The EBIDTA (earnings before interest, depreciation and tax, excluding other income) was
Rs.78.73 Crore for the year ended 31st March, 2024, as against Rs.73.63 Crore
for the corresponding previous period, an increase of 6.93%.
The finance cost for the financial year ended 31st March, 2024 was Rs.0.23
Crore as against Rs.0.18 Crore for the corresponding previous period.
The PAT (profit after tax) was Rs.59.16 Crores for the year ended 31st
March, 2024, as against Rs.57.97 Crores for the corresponding previous period, an increase
of 2.06%.
Resources and Liquidity:
The cash, cash equivalents and bank balances at the end of 31st March, 2024
were '8.16 Crore. The debt to equity ratio of the Company was zero as on 31st
March, 2024.
Business category wise performance:
GTBL operates in one segment i.e. pharmaceuticals. The results of the Company depict
business growth during the period. The Company is presently manufacturing Rifamycin S,
which is an intermediate for manufacturing the drug Rifampicin (an Antibiotic used for the
treatment of several types of bacterial infections, including tuberculosis, Mycobacterium
avium complex, leprosy, and Legionnaires' disease) and Rifamycin O, which is an
intermediate for manufacturing the drug Rifaximin (this is an Antibiotic used for
treatment of traveler's diarrhea, irritable bowel syndrome, and hepatic encephalopathy).
Risks & Concerns:
The business of the Company is exposed to some risks. Risks, liabilities and losses are
part and parcel of any industry and need to be tackled through well forecasted strategies
and actions.
Unfavourable Policy Changes
Drug pricing and other policies and laws impacting the operations of the Company are
subject to changes by the Government. Any potentially adverse changes in government
policies with respect to essential medicines and pricing with respect to the products may
impact margins of the Company. For instance, inclusion of new molecules into the price
control umbrella, or bans on various fixed dose combinations, by the Government, may
create new risks for the domestic market.
Credit Risk
To manage its credit exposure, GTBL has determined a credit policy with credit limit
requests and approval procedures. The Company does its own research of a counterparty's
financial health and business prospects. Timely and rigorous process is followed up with
clients for payments as per schedule. The Company has suitably streamlined the process to
develop a focused and aggressive receivables management system to ensure timely
collections.

(Items from a data source)
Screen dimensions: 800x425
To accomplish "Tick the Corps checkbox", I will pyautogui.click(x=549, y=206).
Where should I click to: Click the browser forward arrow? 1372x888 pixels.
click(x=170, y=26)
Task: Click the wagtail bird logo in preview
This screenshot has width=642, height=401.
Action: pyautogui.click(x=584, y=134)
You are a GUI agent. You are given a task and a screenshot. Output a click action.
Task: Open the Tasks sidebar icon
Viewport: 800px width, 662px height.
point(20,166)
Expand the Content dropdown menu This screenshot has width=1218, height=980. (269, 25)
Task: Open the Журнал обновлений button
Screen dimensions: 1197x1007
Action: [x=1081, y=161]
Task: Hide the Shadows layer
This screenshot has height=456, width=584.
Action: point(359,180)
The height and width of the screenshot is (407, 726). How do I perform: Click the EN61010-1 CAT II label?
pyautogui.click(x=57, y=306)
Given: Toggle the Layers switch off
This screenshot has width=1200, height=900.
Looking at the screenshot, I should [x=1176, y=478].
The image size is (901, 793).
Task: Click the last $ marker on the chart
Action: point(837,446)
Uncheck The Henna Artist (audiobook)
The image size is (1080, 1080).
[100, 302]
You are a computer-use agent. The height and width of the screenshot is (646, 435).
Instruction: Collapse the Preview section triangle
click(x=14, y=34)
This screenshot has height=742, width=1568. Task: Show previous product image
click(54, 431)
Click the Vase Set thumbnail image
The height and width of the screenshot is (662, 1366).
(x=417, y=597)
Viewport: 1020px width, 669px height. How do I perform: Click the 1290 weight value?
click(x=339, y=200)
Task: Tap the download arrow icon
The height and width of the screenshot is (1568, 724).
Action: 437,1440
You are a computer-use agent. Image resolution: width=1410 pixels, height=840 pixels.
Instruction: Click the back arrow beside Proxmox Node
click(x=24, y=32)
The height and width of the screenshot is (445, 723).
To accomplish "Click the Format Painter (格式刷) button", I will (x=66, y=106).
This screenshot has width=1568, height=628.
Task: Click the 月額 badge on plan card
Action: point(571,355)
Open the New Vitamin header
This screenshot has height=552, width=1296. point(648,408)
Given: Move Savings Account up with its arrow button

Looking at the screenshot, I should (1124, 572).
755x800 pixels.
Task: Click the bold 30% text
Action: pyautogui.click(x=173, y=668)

GOAL OF THE EXERCISE:
Repeat the annual report excerpt word for word from "Unfavourable Policy Changes" up to and including "the domestic market.". These entries have no connection to the annual report excerpt.

SOLUTION:
Unfavourable Policy Changes
Drug pricing and other policies and laws impacting the operations of the Company are
subject to changes by the Government. Any potentially adverse changes in government
policies with respect to essential medicines and pricing with respect to the products may
impact margins of the Company. For instance, inclusion of new molecules into the price
control umbrella, or bans on various fixed dose combinations, by the Government, may
create new risks for the domestic market.